Ketika doktrin sosial manusia sebagai satu bangsa, maka sudah secara otomatis terdapat saling ketergantungan sebagai satu bangsa dan saling membutuhkan. Orang kaya membutuhkan orang miskin dan orang kuat membutuhkan orang lemah. Di Indonesia saat ini kelompok yang intens membela orang-orang tertindas oleh sistem adalah kalangan lembaga swadaya masyarakat non-agama, sementara LSM agama lebih cenderung menolong yang terkena musibah bencana alam, banjir, gempa bumi.

Muncul kerepotan tersendiri untuk mengubah gerakan Muhammadiyah, dari gerakan kelas menengah menjadi gerakan kelas bawah. Gerakan kelas menengah selalu memunculkan kesadaran pada pasar, bukan pada rakyat itu sendiri. Lalu mau ke mana Muhammadiyah hendak dibawa? Apakah yang diinginkan menjadi takwa adalah struktur organisasi, masyarakat, atau insannya.

Risalah Islamiyah yang paling asasi adalah memperjuangkan keadilan struktur sosial. Rasulullah telah memperjuangkan pengeluaran kepemilikan harta lewat zakat yang membuat pusing pemilik harta pada masa itu. Jika dianologikan, berhala pada masa itu merupakan simbol kapitalisme masa kini, seperti Mc Donald, karena berhala merupakan identifikasi orang yang memiliki kekayaan. Orang yang berharta tanpa disertai tanggung jawab keumatan akan mudah kehilangan solidaritas sosial.

Pada dasarnya gerakan memperjuangkan mustad'afin sudah lama tercatat dalam sejarah Muhammadiyah sejak KH Ahmad Dahlan. Belakangan berubah dalam dua dekade terakhir, sehingga perspektif sosiologis Muhammadiyah sedikit demi sedikit menghilang. Kendati Muhammadiyah memiliki banyak aktivis di semua tingkat kepengurusan, dewasa ini Muhammadiyah telah kehilangan ummat sebagai people movement tipe gerakan berubah dari people-based movement menjadi school-based movement.
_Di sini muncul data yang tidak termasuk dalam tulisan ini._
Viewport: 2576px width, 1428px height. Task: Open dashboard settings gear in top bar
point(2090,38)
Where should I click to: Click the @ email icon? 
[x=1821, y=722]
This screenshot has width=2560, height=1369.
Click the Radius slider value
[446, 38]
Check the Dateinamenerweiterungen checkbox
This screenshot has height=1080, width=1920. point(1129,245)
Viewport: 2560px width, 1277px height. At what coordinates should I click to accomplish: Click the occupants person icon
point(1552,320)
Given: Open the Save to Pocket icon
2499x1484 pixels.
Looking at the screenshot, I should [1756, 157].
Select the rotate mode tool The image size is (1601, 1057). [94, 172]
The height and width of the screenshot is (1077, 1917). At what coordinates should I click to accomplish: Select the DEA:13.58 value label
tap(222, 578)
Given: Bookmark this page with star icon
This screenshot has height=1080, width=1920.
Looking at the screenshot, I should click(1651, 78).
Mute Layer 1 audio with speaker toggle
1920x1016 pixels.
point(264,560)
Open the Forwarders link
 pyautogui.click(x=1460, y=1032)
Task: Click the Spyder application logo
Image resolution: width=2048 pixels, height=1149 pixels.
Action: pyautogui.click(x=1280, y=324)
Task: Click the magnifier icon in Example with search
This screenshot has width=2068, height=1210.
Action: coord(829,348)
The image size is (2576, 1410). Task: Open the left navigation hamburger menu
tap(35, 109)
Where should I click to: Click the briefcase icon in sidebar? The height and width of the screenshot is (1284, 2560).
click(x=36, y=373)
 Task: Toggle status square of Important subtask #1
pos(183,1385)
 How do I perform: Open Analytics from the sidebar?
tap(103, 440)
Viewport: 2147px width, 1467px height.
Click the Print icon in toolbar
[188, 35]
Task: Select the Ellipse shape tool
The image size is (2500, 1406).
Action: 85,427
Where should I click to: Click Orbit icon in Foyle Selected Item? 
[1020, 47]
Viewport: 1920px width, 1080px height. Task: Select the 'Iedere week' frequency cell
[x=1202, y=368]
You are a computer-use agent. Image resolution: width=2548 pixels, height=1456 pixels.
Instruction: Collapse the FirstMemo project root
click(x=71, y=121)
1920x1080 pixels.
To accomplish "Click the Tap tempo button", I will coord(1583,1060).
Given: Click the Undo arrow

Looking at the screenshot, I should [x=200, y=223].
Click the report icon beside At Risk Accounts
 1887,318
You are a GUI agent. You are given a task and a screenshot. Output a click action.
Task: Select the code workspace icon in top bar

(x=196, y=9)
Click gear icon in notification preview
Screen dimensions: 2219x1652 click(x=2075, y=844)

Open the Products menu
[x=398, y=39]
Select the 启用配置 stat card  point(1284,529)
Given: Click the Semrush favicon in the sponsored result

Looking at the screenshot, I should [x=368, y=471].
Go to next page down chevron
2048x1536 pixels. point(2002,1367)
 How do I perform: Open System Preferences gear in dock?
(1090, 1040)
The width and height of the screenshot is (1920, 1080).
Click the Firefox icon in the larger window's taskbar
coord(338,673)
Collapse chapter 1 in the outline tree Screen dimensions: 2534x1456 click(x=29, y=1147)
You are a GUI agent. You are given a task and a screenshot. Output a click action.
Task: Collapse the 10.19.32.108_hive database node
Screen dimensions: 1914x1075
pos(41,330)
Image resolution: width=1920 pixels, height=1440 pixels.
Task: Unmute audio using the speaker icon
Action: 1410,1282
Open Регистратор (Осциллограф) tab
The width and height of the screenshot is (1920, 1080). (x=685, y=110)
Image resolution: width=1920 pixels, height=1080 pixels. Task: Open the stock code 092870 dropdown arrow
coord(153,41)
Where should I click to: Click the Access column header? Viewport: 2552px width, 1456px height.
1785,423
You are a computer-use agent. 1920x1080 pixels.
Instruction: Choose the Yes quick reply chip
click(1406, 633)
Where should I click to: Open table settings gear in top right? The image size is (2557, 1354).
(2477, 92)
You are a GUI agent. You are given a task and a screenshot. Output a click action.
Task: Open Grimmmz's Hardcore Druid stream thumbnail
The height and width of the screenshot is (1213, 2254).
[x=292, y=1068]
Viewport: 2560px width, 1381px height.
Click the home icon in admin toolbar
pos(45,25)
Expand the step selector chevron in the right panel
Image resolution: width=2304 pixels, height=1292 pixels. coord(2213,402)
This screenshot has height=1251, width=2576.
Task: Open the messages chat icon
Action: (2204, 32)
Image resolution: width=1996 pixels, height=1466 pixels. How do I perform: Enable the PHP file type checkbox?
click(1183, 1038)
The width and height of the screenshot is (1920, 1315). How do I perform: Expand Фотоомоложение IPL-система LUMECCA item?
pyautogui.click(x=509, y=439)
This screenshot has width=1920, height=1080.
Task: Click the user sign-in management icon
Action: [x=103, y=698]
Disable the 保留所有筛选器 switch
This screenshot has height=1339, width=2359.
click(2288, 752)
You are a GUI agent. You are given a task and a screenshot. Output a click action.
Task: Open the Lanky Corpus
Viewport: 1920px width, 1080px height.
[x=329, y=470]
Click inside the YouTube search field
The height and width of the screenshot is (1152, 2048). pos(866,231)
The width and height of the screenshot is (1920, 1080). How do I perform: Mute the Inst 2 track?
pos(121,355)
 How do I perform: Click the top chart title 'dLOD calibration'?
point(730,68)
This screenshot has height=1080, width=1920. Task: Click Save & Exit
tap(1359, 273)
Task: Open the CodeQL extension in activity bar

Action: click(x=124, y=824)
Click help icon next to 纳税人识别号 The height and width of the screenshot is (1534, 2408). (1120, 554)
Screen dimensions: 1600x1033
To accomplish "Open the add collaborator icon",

Inilah agenda besar ketua umum Pimpinan Pusat Muhamadiyah terpilih bersama jajarannya yang masuk '13 unsur pimpinan pusat' pada Muktamar Muhammadiyah di Universitas Muhammadiyah Malang, 3-8 Juli nanti. Karena isu mengembalikan fungsi sosiologis Muhammadiyah bisa kontroversial, maka untuk menghindari jebakan konflik vertikal diharapkan Muhammadiyah tidak terjebak saling klaim yang mendiskreditkan Muhammadiyah 'kiri' dan 'kanan'.